Every entry should be returned unchanged, with the pictures omitted.
(Beginning of MATERIAL FOR THE TASK)
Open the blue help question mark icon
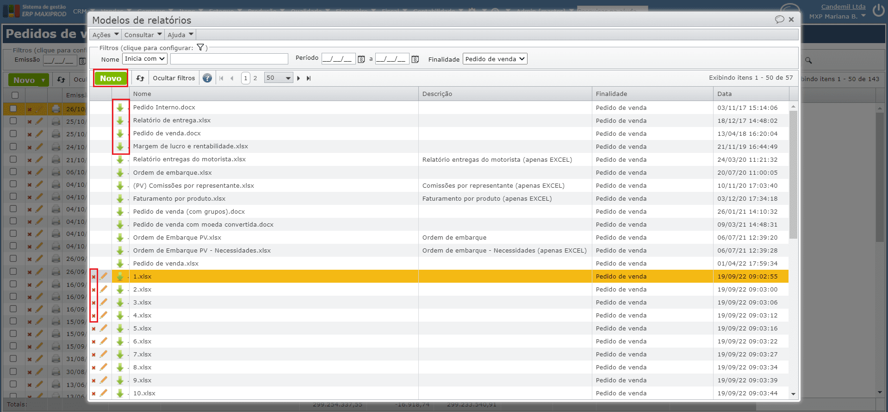Image resolution: width=888 pixels, height=412 pixels. pos(207,78)
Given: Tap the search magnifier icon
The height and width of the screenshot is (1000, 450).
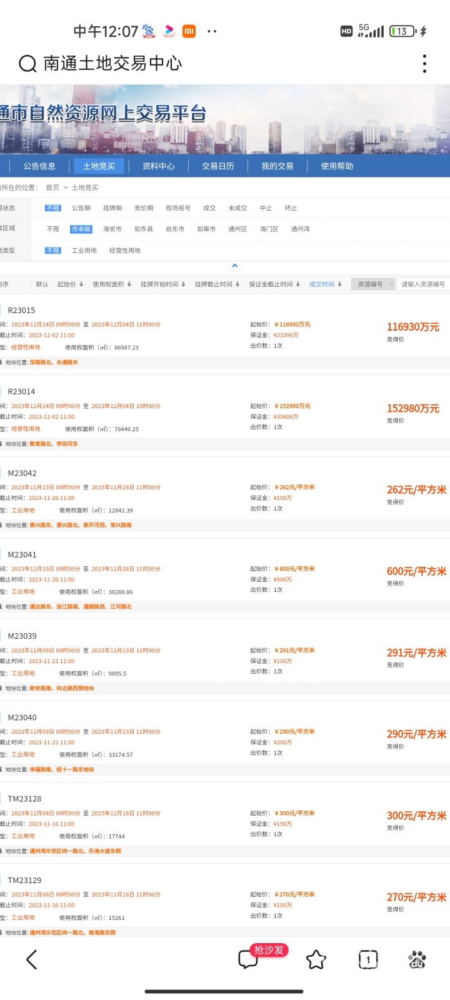Looking at the screenshot, I should tap(28, 64).
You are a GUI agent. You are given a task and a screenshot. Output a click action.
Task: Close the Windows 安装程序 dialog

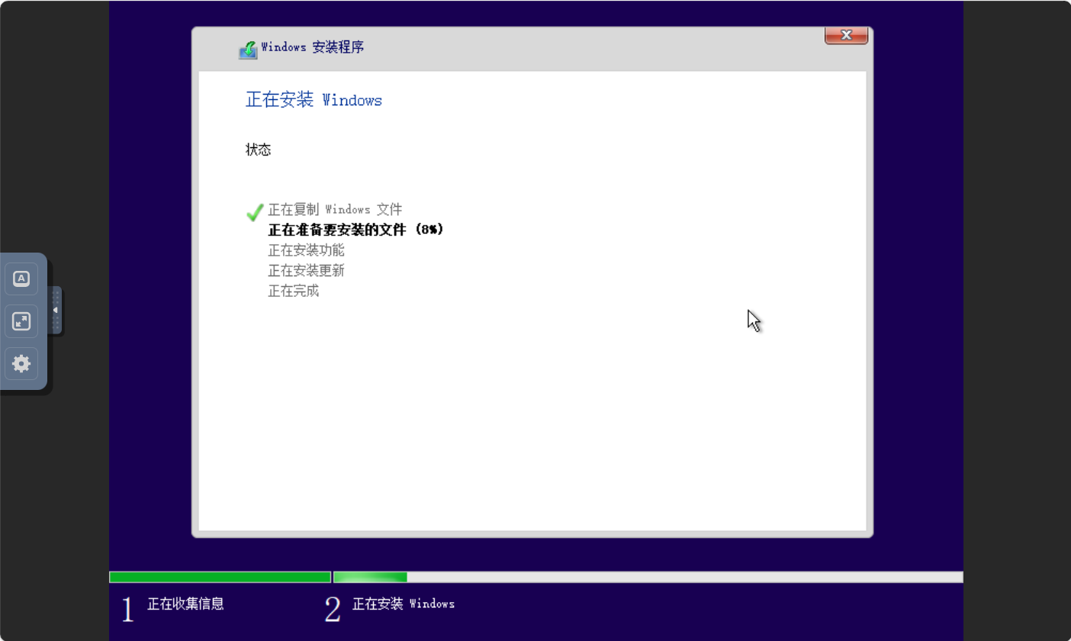pyautogui.click(x=846, y=35)
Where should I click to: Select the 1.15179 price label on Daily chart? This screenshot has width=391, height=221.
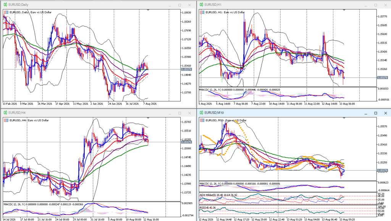point(186,70)
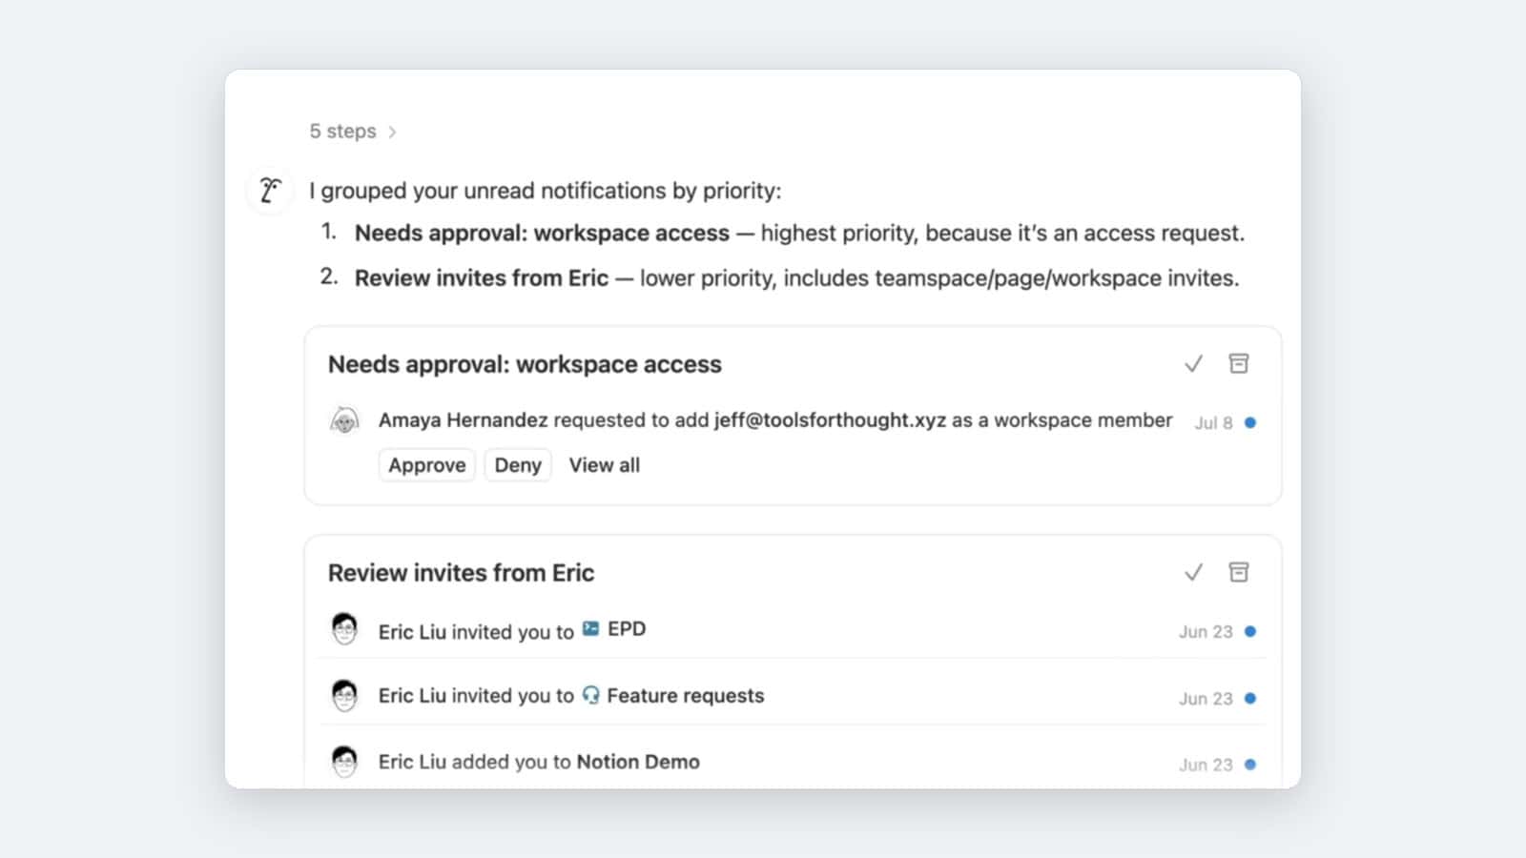Open Needs approval: workspace access card header
The image size is (1526, 858).
click(x=525, y=364)
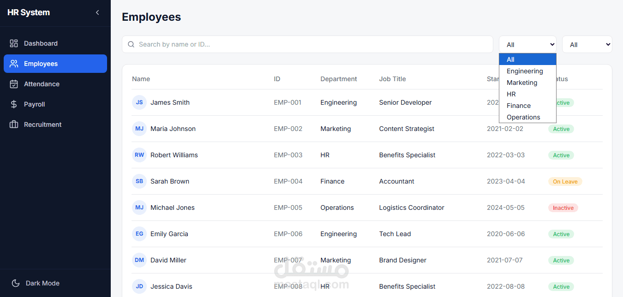Choose the Finance option in dropdown
This screenshot has width=623, height=297.
(x=519, y=106)
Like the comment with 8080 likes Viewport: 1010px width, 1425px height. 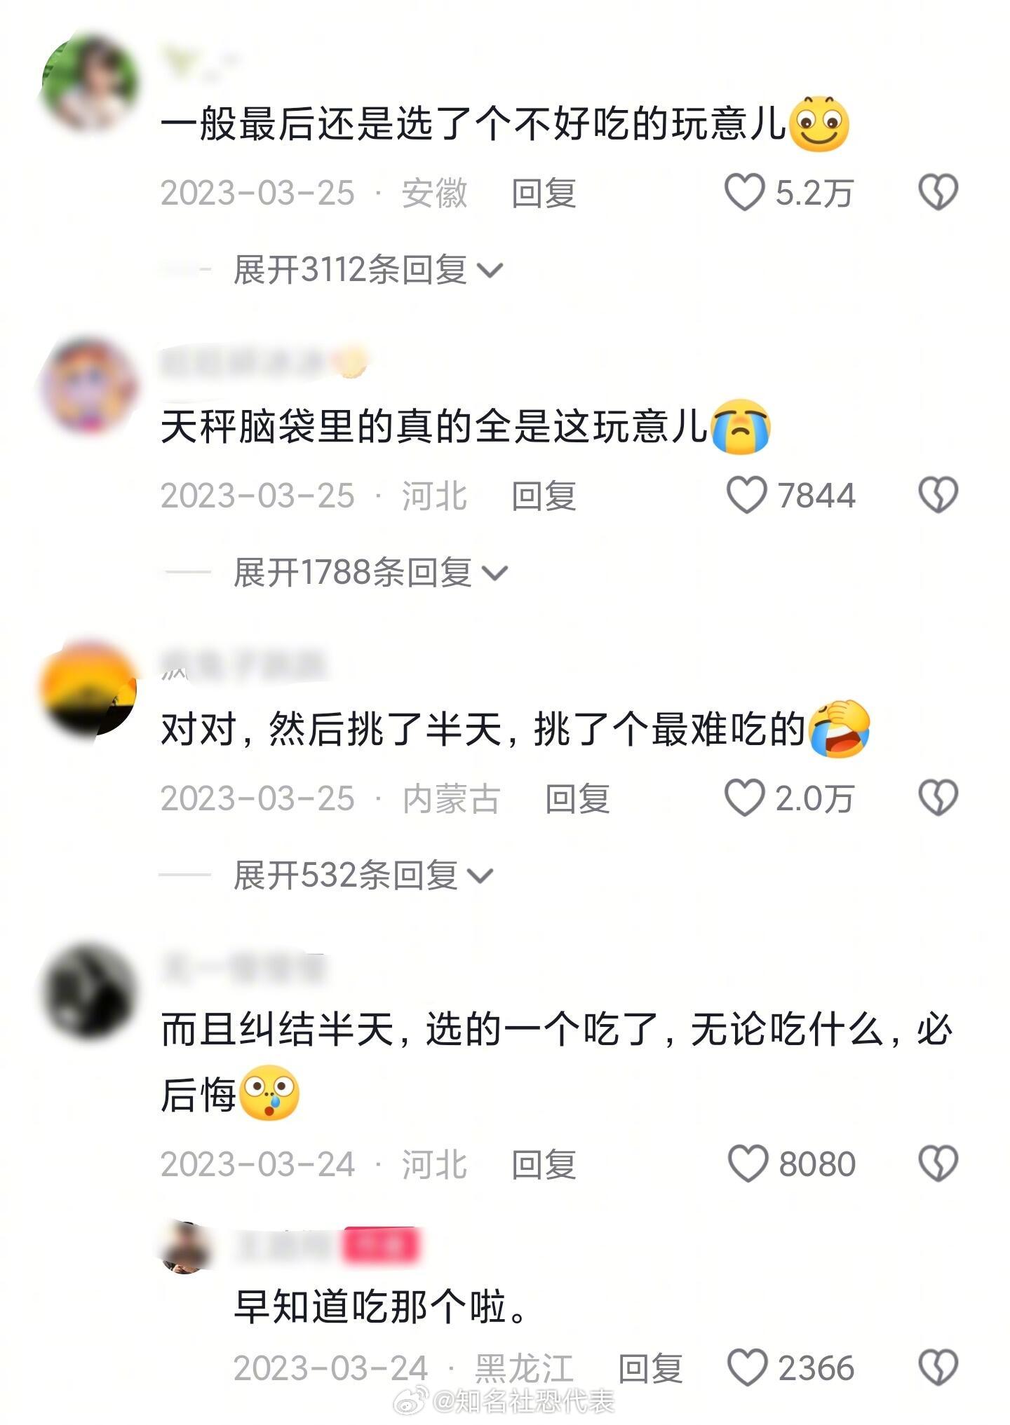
(End of MATERIAL FOR THE TASK)
RESPONSE FOR THIS EXERCISE ->
Open the blue help question mark icon
Image resolution: width=888 pixels, height=412 pixels. pos(207,78)
Given: Tap the search magnifier icon
The height and width of the screenshot is (1000, 450).
Looking at the screenshot, I should tap(28, 64).
You are a GUI agent. You are given a task and a screenshot. Output a click action.
Task: Close the Windows 安装程序 dialog

pyautogui.click(x=846, y=35)
Where should I click to: Select the 1.15179 price label on Daily chart? This screenshot has width=391, height=221.
point(186,70)
Open Needs approval: workspace access card header
The image size is (1526, 858).
click(x=525, y=364)
Choose the Finance option in dropdown
This screenshot has width=623, height=297.
(x=519, y=106)
Like the comment with 8080 likes Viewport: 1010px width, 1425px height. 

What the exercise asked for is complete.